Optimizing File Sorting

If you do a lot of sorting, or have very large files to sort, or would like more sorting capabilities, we recommend that you switch from BASORT and SORT to the OptTech sort routine, which was developed by third party specializing in sorting. It supports up to 100 sort keys, as well as complex operations like removing or exporting duplicate records, and is much faster than BASORT (particularly with files that do not fit in memory). It has some down sides as well, such as not being interface compatible with BASORT, not supporting files which have block padding, and there is a per-copy licensing fee. Contact us for more details if interested. Otherwise read on for tips on getting the best performance our of SORT and BASORT.

The main trick to optimization of BASORT.SBR and SORT.LIT is to specify SBR=MALLOCSORT in MIAME.INI. This causes A-Shell to dynamically allocate a large chunk of memory to allow the file to be quick-sorted or tag-sorted directly in memory, instead of having to use the much slower, disk-based, polyphase merge sort. We recommend that you always specify SBR=MALLOCSORT. However, there is a limit to how much memory the sort routine will allocate. By default, this limit is 8MB. If you plan to sort larger files, you might want to increase this limit using the MALLOCLIMIT statement in miame.ini.

With modern Windows workstations (which typically have 256MB of memory), there is probably no harm in bumping MALLOCLIMIT up to 64MB. On UNIX boxes, or in Windows Telnet or Terminal Server environments where many users are sharing the same memory, there is definitely a tradeoff between to be considered. If you allow one user to allocate too much memory, system performance may suffer, at least until that memory is fully returned to the system.

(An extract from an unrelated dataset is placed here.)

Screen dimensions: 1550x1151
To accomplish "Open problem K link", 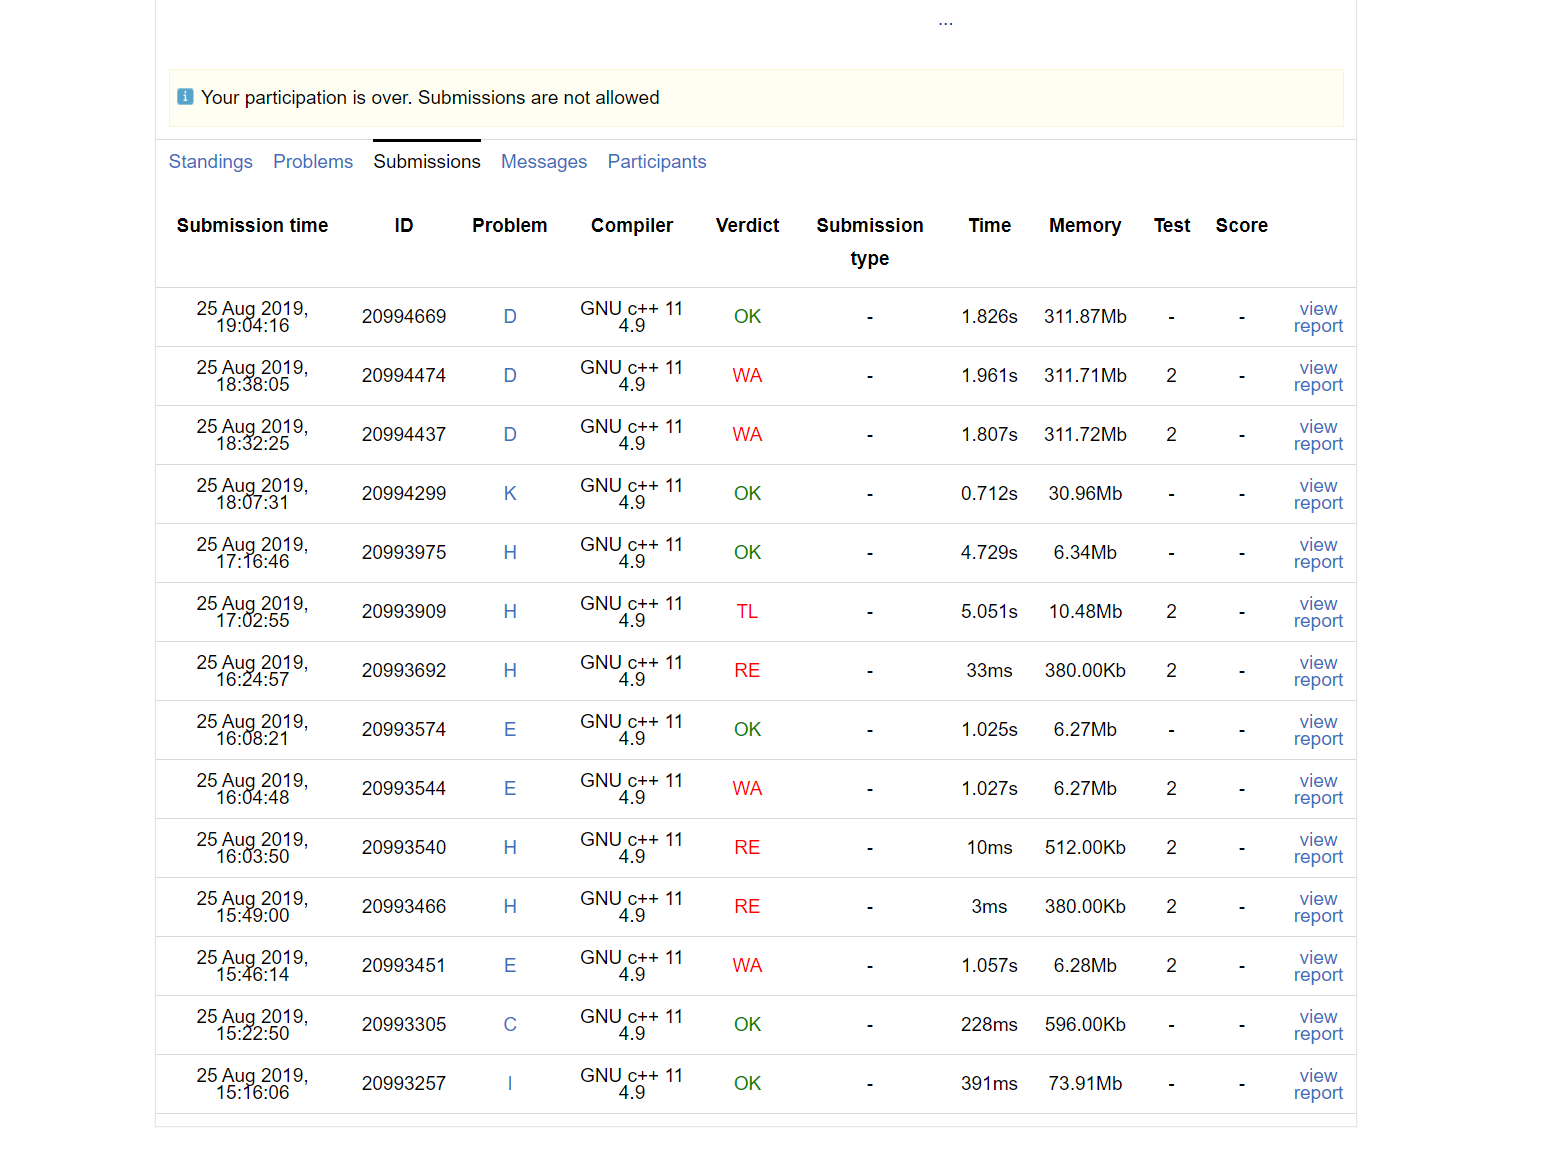I will coord(510,494).
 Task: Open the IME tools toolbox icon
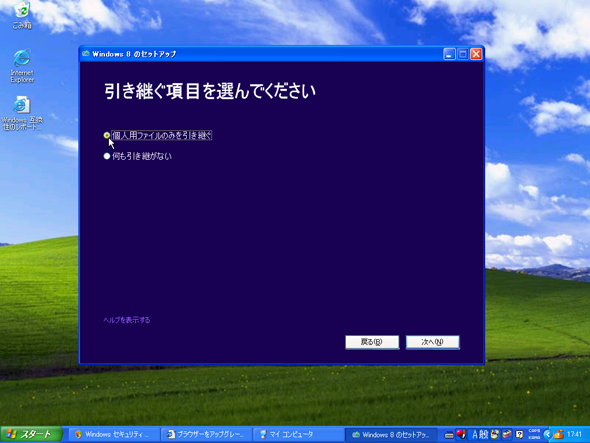click(x=507, y=435)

In many operating systems environments where multiple users are sharing the same physical memory, even though a user frees up a temporary memory allocation, the system might not make the memory immediately available to others. This is due partly to historical experience suggesting that a process that allocates and then releases a chunk of memory is likely to re-allocate it again before it exits (and thus it is more efficient to "reserve" the freed memory for re-use by the user that freed it.) The other reason is there may be significant overhead in the "garbage cleanup" necessary to consolidate the freed memory with other available segments. The one guaranteed way to force the system to re-use freed memory is for the process to exit. (That is, if you have a single program that needs to sort a huge file, let's say 256MB, then you could launch an A-Shell session using MALLOCLIMIT=260MB, sort the file, then exit that A-Shell session so that the memory will be immediately made available to the rest of the system.)

Also note as an alternative to changing the MALLOCLIMIT, you can simply change your current memory partition size, dynamically, with the MEMORY.LIT command. (BASORT.SBR will use your partition if there is sufficient memory available there for a quick sort or tag sort.) So in the case just described, it would be easier to just use a command file to set the partition size for the process, rather than using a special version of the miame.ini. The one potential downside of that approach is that if the requested amount of memory is not available, MEMORY.LIT will simply fail, whereas in the case of MALLOCLIMIT, BASORT will try for a smaller allocation if the original request fails.

As of Build 833, BASORT contains some minor optimizations to the tag sort routine that come into play when the file being sorted is opened with the span'blocks modifier or when the record size divides evenly into 512 (or is larger than 512, in which case span'blocks is automatic). So when laying out a file to be sorted, it makes sense to use record sizes like 16, 32,64,128,256, etc., or to use span'blocks.